# Noisy jbl 1501e



## Lindy (17 Aug 2015)

Got one of the above and it has been set up since friday afternoon. It is still spitting bubbles every so often even though it has had many a good shake. The filter is also very noisy with its loud hum. what to do?


----------



## dw1305 (17 Aug 2015)

Hi all,





ldcgroomer said:


> Got one of the above and it has been set up since friday afternoon. It is still spitting bubbles every so often even though it has had many a good shake. The filter is also very noisy with its loud hum. what to do?


Sounds like it is sucking in air on the (intake) pressure side of the filter, and air bubbles are getting into the impeller housing.

I'm not familiar with the filter, but it is Eheim style taps (on the filter or in the hose) they are a possibility, if they aren't fully tightened. 

The other option is that it could be caused by cavitation if the hose (or intake pre-filter sponge) is dirty and there isn't much vertical drop from the tank to the filter (_i.e._ if it sits beside the tank, rather than underneath it). 

cheers Darrel


----------



## Lindy (17 Aug 2015)

Thanks Darrel. Will check everything's tight ( again) . Filter sits below tank so not that.

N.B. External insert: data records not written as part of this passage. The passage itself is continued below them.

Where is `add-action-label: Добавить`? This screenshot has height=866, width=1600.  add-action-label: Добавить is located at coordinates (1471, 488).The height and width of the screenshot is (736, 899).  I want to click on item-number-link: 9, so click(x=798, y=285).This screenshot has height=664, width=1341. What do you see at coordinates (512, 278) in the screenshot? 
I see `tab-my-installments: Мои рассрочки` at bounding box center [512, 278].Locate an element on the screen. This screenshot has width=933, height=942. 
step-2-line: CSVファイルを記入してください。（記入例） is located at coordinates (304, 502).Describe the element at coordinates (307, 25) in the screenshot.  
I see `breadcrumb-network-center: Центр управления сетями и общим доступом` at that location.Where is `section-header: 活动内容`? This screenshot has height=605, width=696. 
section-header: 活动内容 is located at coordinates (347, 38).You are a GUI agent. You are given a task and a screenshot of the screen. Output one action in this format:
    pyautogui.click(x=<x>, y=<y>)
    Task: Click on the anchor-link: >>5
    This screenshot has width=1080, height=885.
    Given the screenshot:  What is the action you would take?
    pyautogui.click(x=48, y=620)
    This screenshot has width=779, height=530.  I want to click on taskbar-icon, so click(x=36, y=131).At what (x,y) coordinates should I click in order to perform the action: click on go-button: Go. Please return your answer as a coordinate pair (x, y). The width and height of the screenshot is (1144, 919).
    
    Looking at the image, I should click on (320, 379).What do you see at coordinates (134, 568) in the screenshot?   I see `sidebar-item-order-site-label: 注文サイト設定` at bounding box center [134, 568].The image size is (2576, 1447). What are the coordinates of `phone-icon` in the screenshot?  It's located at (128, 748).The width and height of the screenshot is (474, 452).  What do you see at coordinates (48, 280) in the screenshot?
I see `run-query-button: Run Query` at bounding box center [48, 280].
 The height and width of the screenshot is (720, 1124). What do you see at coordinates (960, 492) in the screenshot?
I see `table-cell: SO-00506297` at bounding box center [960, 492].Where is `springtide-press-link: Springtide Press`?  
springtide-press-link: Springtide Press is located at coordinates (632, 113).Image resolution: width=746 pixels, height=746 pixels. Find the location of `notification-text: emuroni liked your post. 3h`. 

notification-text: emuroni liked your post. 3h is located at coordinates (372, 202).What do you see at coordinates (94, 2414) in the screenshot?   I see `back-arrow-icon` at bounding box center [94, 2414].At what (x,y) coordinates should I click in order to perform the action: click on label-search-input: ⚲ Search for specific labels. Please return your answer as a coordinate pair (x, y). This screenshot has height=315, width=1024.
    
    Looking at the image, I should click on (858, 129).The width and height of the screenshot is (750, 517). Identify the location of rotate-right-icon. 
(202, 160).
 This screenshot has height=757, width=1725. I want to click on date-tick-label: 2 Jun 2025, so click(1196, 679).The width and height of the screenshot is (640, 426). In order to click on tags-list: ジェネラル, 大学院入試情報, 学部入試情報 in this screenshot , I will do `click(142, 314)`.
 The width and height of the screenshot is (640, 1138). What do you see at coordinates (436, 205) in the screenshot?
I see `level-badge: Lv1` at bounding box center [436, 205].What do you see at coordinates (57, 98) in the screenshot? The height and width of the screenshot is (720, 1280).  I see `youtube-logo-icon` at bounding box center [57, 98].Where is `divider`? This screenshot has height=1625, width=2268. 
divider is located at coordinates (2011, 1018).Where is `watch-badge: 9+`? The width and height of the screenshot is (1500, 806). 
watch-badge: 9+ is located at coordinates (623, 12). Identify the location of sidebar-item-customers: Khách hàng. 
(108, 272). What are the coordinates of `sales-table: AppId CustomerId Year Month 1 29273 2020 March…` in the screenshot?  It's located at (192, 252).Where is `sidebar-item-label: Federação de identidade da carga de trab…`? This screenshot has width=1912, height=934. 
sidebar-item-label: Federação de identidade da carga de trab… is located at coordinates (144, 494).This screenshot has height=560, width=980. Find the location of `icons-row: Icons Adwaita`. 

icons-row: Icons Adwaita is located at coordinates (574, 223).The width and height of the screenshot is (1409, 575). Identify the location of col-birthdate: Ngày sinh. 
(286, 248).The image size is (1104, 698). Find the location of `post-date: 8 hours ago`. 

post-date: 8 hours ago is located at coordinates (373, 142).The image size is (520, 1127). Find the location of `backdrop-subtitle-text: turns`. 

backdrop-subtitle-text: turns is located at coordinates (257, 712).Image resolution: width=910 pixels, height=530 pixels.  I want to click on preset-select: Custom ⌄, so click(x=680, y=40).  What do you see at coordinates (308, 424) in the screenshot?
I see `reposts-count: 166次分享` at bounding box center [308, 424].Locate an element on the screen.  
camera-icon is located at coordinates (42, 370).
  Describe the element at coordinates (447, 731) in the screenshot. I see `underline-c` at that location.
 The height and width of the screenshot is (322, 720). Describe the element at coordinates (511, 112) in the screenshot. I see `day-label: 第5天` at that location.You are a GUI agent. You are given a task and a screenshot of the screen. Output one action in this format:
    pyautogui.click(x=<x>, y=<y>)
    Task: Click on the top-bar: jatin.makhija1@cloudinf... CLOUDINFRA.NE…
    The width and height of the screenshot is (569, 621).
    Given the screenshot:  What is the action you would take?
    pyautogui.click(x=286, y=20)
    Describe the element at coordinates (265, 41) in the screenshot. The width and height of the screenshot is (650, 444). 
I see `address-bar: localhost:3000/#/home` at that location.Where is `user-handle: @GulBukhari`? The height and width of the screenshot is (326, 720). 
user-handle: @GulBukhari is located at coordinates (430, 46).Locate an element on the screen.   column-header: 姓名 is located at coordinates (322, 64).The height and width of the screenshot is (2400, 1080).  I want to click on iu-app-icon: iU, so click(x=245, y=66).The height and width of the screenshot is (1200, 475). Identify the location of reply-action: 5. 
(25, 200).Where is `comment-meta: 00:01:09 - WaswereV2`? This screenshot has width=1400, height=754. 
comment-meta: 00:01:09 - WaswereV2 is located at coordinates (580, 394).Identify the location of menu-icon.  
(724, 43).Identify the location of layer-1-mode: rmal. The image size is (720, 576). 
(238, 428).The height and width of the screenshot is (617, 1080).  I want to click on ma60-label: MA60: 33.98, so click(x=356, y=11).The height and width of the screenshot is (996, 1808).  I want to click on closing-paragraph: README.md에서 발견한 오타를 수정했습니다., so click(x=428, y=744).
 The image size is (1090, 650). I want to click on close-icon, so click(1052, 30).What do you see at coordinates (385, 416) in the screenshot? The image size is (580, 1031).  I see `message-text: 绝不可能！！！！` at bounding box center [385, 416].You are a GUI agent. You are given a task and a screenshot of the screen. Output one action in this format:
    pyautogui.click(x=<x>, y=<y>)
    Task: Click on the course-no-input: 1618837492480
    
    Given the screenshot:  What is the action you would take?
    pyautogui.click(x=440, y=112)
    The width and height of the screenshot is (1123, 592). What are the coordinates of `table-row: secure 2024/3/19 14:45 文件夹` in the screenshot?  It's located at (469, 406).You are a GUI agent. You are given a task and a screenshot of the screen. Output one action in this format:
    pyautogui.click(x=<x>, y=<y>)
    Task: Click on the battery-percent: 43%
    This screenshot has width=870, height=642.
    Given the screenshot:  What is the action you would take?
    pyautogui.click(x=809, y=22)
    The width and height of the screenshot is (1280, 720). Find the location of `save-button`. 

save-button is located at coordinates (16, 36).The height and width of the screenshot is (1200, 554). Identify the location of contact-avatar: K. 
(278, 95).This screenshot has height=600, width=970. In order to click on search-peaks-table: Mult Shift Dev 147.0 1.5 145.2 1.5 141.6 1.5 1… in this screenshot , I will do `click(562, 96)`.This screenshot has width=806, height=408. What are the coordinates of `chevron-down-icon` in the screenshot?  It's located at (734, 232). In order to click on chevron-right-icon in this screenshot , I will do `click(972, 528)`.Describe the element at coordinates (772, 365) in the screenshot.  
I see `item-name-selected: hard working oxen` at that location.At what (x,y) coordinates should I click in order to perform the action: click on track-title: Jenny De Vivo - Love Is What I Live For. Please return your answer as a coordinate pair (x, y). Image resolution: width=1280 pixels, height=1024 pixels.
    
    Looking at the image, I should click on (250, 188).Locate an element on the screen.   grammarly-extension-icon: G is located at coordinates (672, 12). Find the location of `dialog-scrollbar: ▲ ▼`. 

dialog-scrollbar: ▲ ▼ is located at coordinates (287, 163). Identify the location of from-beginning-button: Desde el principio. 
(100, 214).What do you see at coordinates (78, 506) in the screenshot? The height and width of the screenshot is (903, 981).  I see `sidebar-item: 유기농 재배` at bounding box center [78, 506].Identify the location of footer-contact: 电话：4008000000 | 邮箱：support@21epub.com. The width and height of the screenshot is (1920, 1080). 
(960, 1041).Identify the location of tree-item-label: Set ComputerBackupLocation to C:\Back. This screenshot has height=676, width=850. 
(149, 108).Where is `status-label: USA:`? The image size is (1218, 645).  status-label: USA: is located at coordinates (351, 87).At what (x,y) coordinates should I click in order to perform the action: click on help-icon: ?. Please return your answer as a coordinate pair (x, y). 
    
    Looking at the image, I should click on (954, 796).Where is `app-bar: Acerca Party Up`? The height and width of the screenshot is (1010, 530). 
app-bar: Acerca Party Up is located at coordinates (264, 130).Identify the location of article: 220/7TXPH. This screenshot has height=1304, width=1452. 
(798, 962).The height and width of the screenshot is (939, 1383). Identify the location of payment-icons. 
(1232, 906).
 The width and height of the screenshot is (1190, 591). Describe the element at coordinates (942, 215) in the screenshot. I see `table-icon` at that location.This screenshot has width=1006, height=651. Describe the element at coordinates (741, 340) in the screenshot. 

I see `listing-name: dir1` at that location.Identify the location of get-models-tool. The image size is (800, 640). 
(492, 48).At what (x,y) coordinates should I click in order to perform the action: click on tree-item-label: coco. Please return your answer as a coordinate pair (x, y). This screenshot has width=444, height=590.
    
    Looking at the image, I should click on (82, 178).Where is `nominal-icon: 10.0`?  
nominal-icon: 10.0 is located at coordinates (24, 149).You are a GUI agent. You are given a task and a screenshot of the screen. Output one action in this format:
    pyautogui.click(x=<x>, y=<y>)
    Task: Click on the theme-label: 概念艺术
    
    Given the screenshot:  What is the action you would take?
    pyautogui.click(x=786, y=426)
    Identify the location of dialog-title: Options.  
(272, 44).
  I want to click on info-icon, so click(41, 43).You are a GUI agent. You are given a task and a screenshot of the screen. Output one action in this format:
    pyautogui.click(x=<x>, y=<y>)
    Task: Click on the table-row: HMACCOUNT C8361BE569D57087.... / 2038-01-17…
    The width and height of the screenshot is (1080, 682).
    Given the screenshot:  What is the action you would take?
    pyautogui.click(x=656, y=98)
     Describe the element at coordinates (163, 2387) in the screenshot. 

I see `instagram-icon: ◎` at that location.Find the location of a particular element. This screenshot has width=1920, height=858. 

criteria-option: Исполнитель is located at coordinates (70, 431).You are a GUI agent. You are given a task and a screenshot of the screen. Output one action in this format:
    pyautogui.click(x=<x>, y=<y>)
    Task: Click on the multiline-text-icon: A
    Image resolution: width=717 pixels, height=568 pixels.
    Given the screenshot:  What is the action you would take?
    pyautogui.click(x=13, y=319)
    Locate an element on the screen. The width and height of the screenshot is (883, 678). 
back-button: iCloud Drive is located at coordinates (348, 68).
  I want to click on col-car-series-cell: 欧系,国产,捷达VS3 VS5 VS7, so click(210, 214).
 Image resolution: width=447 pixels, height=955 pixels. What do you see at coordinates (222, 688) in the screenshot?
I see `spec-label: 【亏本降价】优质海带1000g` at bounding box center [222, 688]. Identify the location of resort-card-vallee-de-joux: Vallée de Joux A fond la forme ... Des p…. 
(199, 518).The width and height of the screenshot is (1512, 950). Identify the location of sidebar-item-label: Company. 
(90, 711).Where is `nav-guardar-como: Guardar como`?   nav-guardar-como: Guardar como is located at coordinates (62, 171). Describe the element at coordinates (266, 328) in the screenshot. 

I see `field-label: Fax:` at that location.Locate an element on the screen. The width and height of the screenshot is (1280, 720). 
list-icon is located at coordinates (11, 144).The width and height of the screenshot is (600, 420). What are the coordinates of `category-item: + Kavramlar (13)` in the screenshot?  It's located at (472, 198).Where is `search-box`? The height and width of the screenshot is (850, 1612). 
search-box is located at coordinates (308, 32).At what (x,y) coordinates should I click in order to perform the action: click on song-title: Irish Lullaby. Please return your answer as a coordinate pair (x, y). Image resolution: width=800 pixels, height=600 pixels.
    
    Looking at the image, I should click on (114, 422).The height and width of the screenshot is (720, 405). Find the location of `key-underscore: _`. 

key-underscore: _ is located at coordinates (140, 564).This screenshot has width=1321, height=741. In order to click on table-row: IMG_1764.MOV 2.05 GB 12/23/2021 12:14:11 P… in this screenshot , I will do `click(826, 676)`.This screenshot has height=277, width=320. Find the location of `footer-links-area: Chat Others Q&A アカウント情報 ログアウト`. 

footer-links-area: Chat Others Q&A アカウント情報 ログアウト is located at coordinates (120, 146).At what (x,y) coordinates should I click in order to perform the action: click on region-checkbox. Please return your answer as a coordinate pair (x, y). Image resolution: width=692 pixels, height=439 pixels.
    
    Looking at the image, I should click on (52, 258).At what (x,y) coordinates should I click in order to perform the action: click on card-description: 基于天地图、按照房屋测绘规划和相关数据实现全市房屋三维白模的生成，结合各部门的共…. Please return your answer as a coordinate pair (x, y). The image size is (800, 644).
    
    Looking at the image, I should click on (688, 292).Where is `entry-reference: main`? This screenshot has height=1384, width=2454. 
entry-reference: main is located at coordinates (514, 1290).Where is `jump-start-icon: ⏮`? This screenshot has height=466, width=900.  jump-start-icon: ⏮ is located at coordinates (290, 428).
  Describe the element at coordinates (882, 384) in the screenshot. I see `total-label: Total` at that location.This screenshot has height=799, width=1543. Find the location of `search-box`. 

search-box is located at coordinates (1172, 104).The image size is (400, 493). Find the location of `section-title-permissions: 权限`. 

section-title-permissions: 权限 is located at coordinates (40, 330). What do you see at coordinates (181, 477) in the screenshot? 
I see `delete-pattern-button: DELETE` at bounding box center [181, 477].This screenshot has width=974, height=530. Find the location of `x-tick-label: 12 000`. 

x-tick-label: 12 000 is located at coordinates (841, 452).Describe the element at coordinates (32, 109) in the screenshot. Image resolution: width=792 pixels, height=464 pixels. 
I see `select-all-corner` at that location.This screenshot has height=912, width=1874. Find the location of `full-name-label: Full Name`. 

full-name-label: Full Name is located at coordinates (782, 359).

Sent from my GT-I9505 using Tapatalk


----------



## zozo (17 Aug 2015)

The humming sound could also be the canister and hose touching the cabinet, the vibration of the pump will resonate from the hose to the cabinet and make a nice resonance-box. The stiffer/harder the hose to more vibration it will spread. A very soft silicone hose could do better or make sure the hose isn't touching anything. At least that was my case after putting all in a cabinet. I thought this would be more quiet, but then it drove me even more crazy, like i had a bees nest in there. Fixed the hose put the canister on a soft base (filter sponsh) and now its very quiet.


----------